Подготовительная тетрадь - Руслан Тимофеевич Киреев
Шрифт:
Интервал:
Закладка:
Планета не взорвалась. Сапожки явились и аккуратно — топ-топ, топ-топ — обходили лужи. Я шагал напропалую, и это вдруг рассердило Эльвиру, которая сурово напомнила мне, что мои корабли, мои видавшие виды крейсеры с оборванными снастями изрешечены пробоинами.
— Промокнешь ведь!
И до и после я слышал от нее другие слова. И какие! Но что все это по сравнению с божественным: «Промокнешь ведь!» Неужто эта белоручка, эта генеральская дочка, брезгующая прикоснуться к кастрюле, тайком рассматривала мои дырявые чеботы? Я живо скинул их и, засунув в них уже мокрые носки, босиком зашлепал по горячим лужам. Был не ноябрь, и был не город Светополь, а бушевал август, и термальные источники били из первозданной, не обжитой еще земли.
Она схватила меня за руку и рывком повернула к себе:
— Идиот! Сейчас же обуйся.
Обуться? Я издал воинственный клич, от которого разом погасли все разноцветные окна вокруг, схватил ее на руки и понес по земле, грузно поворачивающейся под моими босыми ногами.
Как легка была она! Как смотрела на меня серьезными тревожными глазами, не говоря ни слова! Я парил ноги, насильно всунутый ею в ванну, а она стояла, привалившись спиной к стене, и смотрела.
— Эльвира, — позвал я.
Она не шелохнулась.
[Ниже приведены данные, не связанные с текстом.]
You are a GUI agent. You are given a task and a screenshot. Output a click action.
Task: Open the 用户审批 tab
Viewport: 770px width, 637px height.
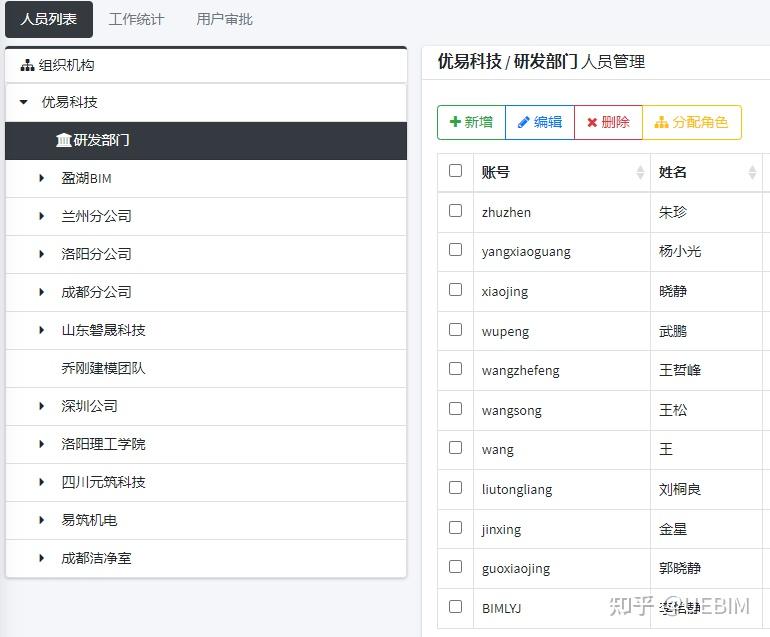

Неподвижное, сосредоточенное лицо, бескровное и некрасивое.
— Тебе сейчас сто лет, — сказал я. — Сто лет и четыре месяца.
Но даже это не подействовало на нее, не подействовало, хотя она полжизни ухлопывала на то, чтобы оставаться молодой вечно.
— Слышишь? — повторил я. — Тебе сейчас сто лет. Сто лет и четыре месяца.
Ее взгляд не изменил направления, но теперь она смотрела мимо меня.
— Через пять дней он вернется…
Так вот о чем думала она! Вот чего боялась.
— Ну и что? — сказал я.
Она беспокойно и пытливо коснулась меня взглядом, как бы убеждаясь, что я здесь, в ванной, и что я все такой же.
— Ты сумасшедший… Он сразу же все поймет. Он уже понимает. — И прибавила после неуверенного раздумья, глядя перед собой: — Он понял все раньше тебя.
Слова — это многогранники, их можно поворачивать как угодно. «Он понял все раньше тебя…» Как понял? И почему оставил нас одних, если понял? Что на уме у него? А у нее? О себе я не говорю, потому что о каком уме применительно ко мне можно говорить в то время!.. Вот сколько мыслей могли и должны были породить эти несколько слов, до меня же дошло только одно: если он понял все раньше меня, значит, она и раньше любила меня, значит, она любила меня давно. Боже мой, давно! Это сдувало все проблемы. Пусть катится ко всем чертям — Петр Иванович Свечкин, с его котелком и тросточкой, ибо какое отношение имеет он к нам! У него нет котелка? Хорошо, мы купим ему котелок; в крайнем случае я раздобуду его в театре, у меня там знакомые…
— Замолчи! — крикнула она своим слабым, своим беспомощным — с ненавистью вдруг — голосом. — Или я уйду сейчас.
— Куда?
Но это уже вылетело по инерции. Я смотрел на нее и видел, отрезвляясь, что она не просто напугана, а что она в панике, она несчастна, в то время как я, ликующая обезьяна, ношусь с кокосовым орехом в зубах по макушкам пальм. Я разжал челюсти, и орех скользнул вниз, а следом за ним стал неуклюже и громоздко спускаться я сам, пока не оказался в коммунальной ванне, где вместо тропических листьев над головой у меня висела леска, на которой Петр Свечкин, хозяин квартиры и муж женщины, стоящей у стены с опущенными руками, сушил выстиранные походя сорочки. Его нельзя было послать к черту. Нельзя было нахлобучить ему на голову котелок и сказать: топай! Он — законный, он стирает сорочки, а если и следует кому-то уйти отсюда вдоль по меридиану, так это мне.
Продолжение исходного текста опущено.